History
- Name: Lancashire Witch (1887–88); Coogee (1888–1928);
- Owner: New IoM Steam Nav Co (1887–88); Huddart Parker (1888–1927); G Allen (1927–28);
- Operator: As owners except:; Royal Australian Navy (1918–19);
- Port of registry: Liverpool (1887–88); Melbourne (1888–1928);
- Builder: J.L. Thompson and Sons, Sunderland
- Yard number: 224
- Launched: 23 March 1887
- Completed: 9 May 1887
- Identification: UK official number 93722
- Fate: Scrapped and hulk scuttled in 1928

General characteristics
- Type: ferry
- Tonnage: 762 GRT, 286 NRT
- Length: 225.0 ft (68.6 m)
- Beam: 30.2 ft (9.2 m)
- Depth: 13.5 ft (4.1 m)
- Installed power: 281 NHP
- Propulsion: 1 × triple-expansion steam engine; 1 × screw;

= HMAS Coogee =

Passenger ferry that briefly served as a Royal Australian Navy armed patrol vessel

HMAS Coogee was a passenger ferry that briefly served as a Royal Australian Navy armed patrol vessel and minesweeper in the latter part of the First World War. She was launched in 1887 and scuttled in 1928.

==History==
J.L. Thompson and Sons built her at North Sands, Sunderland as Lancashire Witch, launching her on 23 March 1887 and completing her on 9 May. John Dickinson and Son of Monkwearmouth built her triple-expansion steam engines.

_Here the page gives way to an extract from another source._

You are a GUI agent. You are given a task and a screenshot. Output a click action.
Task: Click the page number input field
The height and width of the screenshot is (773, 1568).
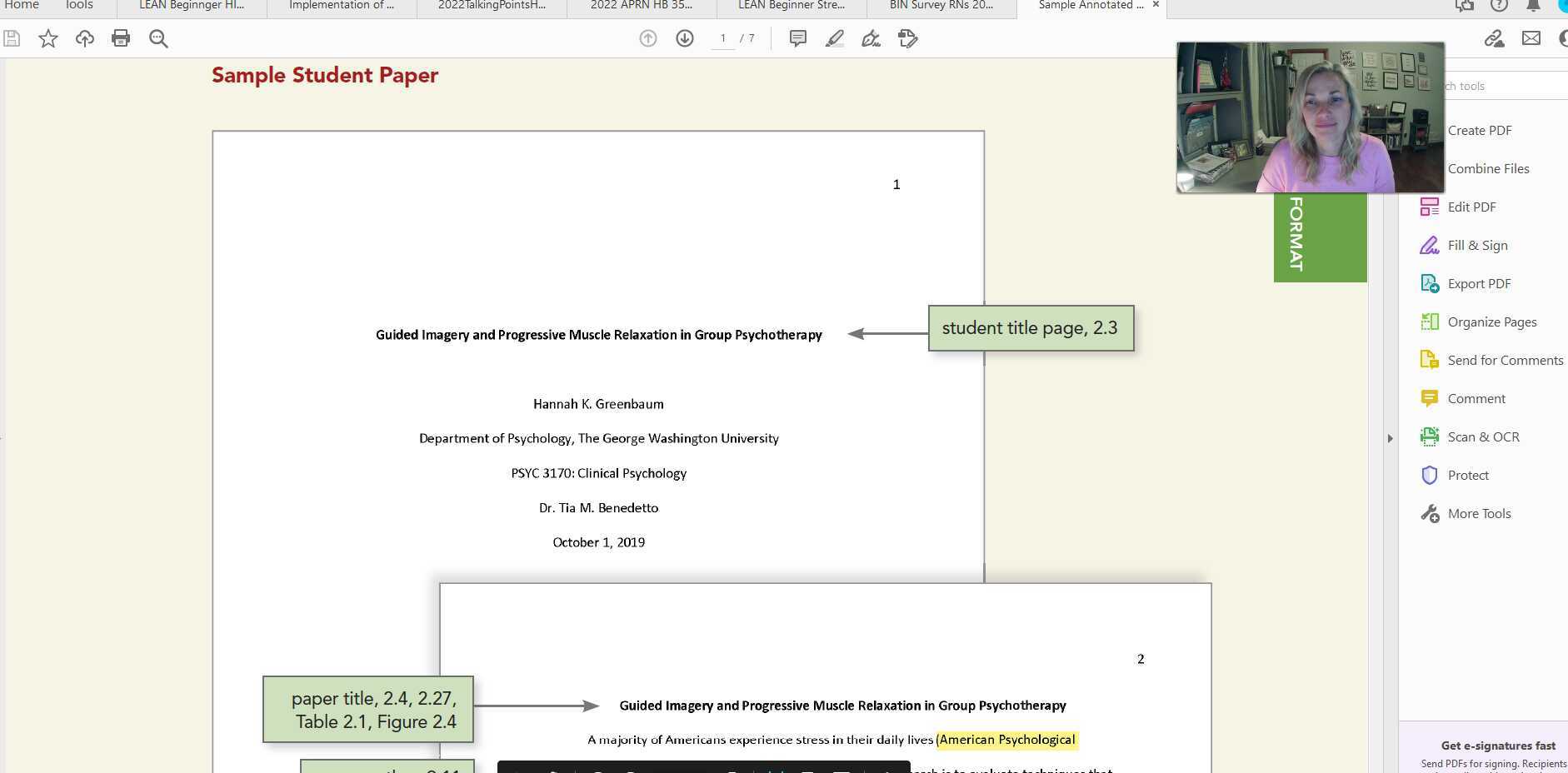pyautogui.click(x=722, y=37)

The New Isle of Man Steam Navigation Company had ordered her to be a ferry between Liverpool and the Isle of Man. However, in 1888 Huddart Parker bought her, renamed her Coogee and registered her in Melbourne.

On 20 May 1918 the Royal Australian Navy requisitioned Coogee and commissioned her as a minesweeper for the Bass Strait and as an armed patrol vessel. In 1919 the RAN returned her to her owners. In 1921 the Postmaster-General's Department chartered her to repair the Bass Strait cable.

==Fate==
In 1927 Huddart Parker sold Coogee for scrap. Her engines were removed and she was scuttled outside Port Phillip Bay in 1928 at .
The wreck is now a popular dive site.